Movida, residenti sul piede di guerra contro gli assembramenti. Boom di chiamate alla municipale ma nessuna multa VIDEO

E’ una situazione incandescente quella che ruota intorno alla movida in centro storico. Da un lato ci sono gli avventori dei locali che dopo oltre due mesi di restrizioni vogliono progressivamente tornare alla normalità, dall’altro i residenti del centro che non accettano di vedere continui assembramenti sotto le proprie abitazioni. Ieri sera nel giro di cinque ore sono state ben dieci le telefonate di residenti al centralino della polizia municipale per chiedere un intervento contro rumore, assembramenti e mancato rispetto dell’obbligo di indossare la mascherina quando il distanziamento sociale non è possibile.


L’accusa dei residenti è più o meno sempre dello stesso tenore: se le regole valgono per tutte le attività commerciali allora dovrebbero valere anche per gli avventori dei locali del centro. Numerose le foto scattate e postate sui social network per rendere pubbliche le situazioni di assembramenti. Ci sono scatti da via Settesoldi, via Pugliesi e piazzetta Buonamici.
Ieri sera la municipale è intervenuta con quattro pattuglie in centro storico, più due a disposizione della centrale operativa di piazza Macelli. Presenti sul territorio anche le altre forze dell’ordine. “Nessuna multa è stata elevata – spiega il comandante Marco Maccioni – Alcuni assembramenti si sono formati e abbiamo cercato di disperderli. Il centro sicuramente era vivo. Questo weekend è un banco di prova, per poi capire come comportarsi nelle prossime settimane”.

“Abbiamo assistito a qualche comportamento al limite – commenta il sindaco Biffoni – ma niente di clamoroso. Per il momento non ci saranno ordinanza restrittive. Poi se le cose dovessero precipitare allora ci vuole un attimo a mettere regole più stringenti. Speriamo che la situazione resti sotto controllo sia sabato pomeriggio che stasera”.

2 Commenti

  1. In conto e’la “confusione” un conto e’il problema del “distanziamento fisico”. Credo che le attivita’, ed il centro, debbano incominciare a rivivere nel rispetto delle regole.

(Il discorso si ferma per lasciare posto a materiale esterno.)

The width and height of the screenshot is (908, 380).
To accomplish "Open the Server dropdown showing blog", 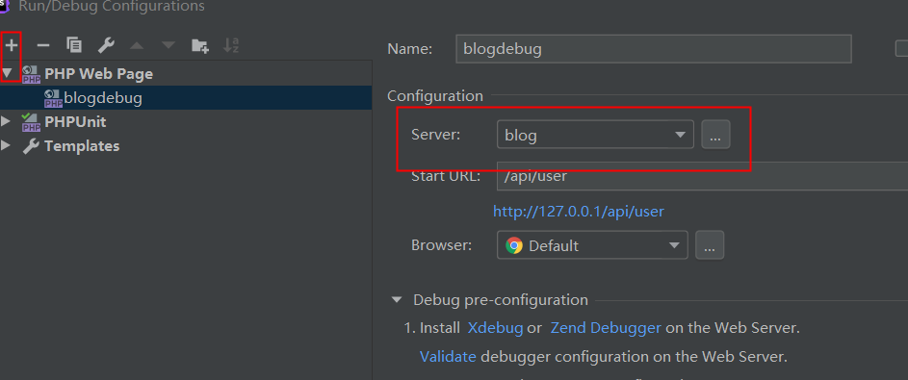I will click(x=595, y=135).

  2. I messaggi che arrivano dalle autorità sono troppo contrastanti. Quasi tutti i locali avevano disposto le sedute ravvicinate e il metro di distanza solo tra tavoli, non tra commensali. Quando ho prenotato un tavolo, al telefono, mi hanno chiesto: “Tanto siete conoscenti, vero?”, ma non vuol dire conviventi! Avevo specificato che uno di noi lavora in ospedale e mi hanno risposto “tranquilla, sarete a distanza” e non è stato così: ci hanno messo a sedere tutti accanto, e al tavolo si sta senza mascherina (e non avevano gel da nessuna parte, né in bagno né alla cassa, e alcuni camerieri servivano senza guanti). Tranne un paio di locali, era ovunque così, perfino una tavolata di 20 ragazzini. I vigili dicevano che bastava autocertificare di essere conviventi. 20 conviventi?? Così ovunque, gruppi assembrati ai tavoli da tre persone i poi, e gruppi sulle panchine. I vigili hanno dichiarato che avevano l’ordine di accertare e di non intervenire. Se è così, allora fate prima a dichiarare che il contagio si è azzerato e che questa è tutta una facciata. Altrimenti ci vanno a rimettere i locali che si adeguano alle regole e i clienti.